El agente me miró y con un gesto me indicó que me apartara de Isaac. Volvió a preguntar qué es lo que había pasado e Isaac volvió a decir lo mismo, pero más aceleradamente.

— Muy bien señor, ya le he oído, dos veces. Ahora quiero que hablen ellos — dijo girándose para mirarnos de frente.

— Ese tipo ha venido hace un rato acusándonos de cosas que nunca hemos hecho, y en un momento dado ha agarrado mi cerveza y ha intentado estampármela en la cabeza. Pero yo me he agachado y quien la ha recibido ha sido su hermana; he ahí las consecuencias — dije señalando a la pobre muchacha que no dejaba de quejarse.

— Bien, bien, ya veo — dijo el agente, haciéndose el misterioso.

Isaac le dijo entonces que luego le había pegado a él, y enseñó la marca de la mano en la mejilla. El agente asintió, gruñó y se llevó las manos al cinturón para sacar las esposas. Yo cometí la imprudencia de esbozar media sonrisa, confiado en que por fin le darían a esa mole su merecido; pero antes de que me diera cuenta el agente me estaba pidiendo que me pusiera contra la pared con las manos en la espalda. Entonces fue Isaac el que sonrió, pero sin disimulo alguno.

— Queda usted detenido, haga el favor de no hacérmelo más complicado. Le llevaremos a comisaría y pasará la noche en el calabozo.

Oí lo que el agente me decía pero no terminaban de entenderlo.

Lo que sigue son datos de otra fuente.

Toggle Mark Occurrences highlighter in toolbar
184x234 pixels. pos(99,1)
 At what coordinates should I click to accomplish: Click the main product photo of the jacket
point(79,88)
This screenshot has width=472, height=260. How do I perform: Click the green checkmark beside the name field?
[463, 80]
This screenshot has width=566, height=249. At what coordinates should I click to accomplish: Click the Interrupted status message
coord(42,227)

Se puso tras de mí y me agarró con firmeza las muñecas, noté el frío metal rodándome las manos y una lagrimilla de impotencia asomó por mi ojo izquierdo; Isaac la vio y se rio con una carcajada atroz llena de pus.

— ¿Y se puede saber por qué me detiene? — pregunté girando el cuello todo lo que podía para ver al agente.

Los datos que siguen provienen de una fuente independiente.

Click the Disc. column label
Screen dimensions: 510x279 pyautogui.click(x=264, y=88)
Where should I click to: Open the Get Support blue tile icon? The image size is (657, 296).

— Por agresión con arma blanca.

— ¡Pero si el que le ha dado es él! — dije señalando con la nariz.

— Pero usted se ha quitado. Si no lo hubiera hecho me lo llevaría a él.

— Vamos, que tendría que haberme dejado reventar el vaso en la cabeza, ¿eso es lo que me quiere decir?

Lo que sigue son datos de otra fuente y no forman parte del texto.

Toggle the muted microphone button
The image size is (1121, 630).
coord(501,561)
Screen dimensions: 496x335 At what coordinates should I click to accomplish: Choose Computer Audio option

— Exactamente, veo que lo ha pillado, ahora vamos, no me sea niño chico.

— No entiendo nada — dije dándome por vencido.

— Su acción es la última en la escala de sucesos, la que ha posibilitado en última estancia que esa chica se encuentre así. ¿Sabe lo que es la defensa a terceros? Que si alguien está en peligro inminente lo puede defender y la justicia actúa como si fuera en defensa propia. Pues esto es lo mismo, pero al revés.

Perdí de vista la calle y a mi amigo, el cual no supo qué decir y tampoco se atrevió a averiguarlo, no fuera que lo llevaran por cómplice. Isaac estaba más ancho que antes y la sonrisa estúpida que se dibujaba en su rostro me ardía en los ojos. Dijo algo antes de que me metieran en el coche patrulla, pero yo sólo oí el gruñido de un cerdo.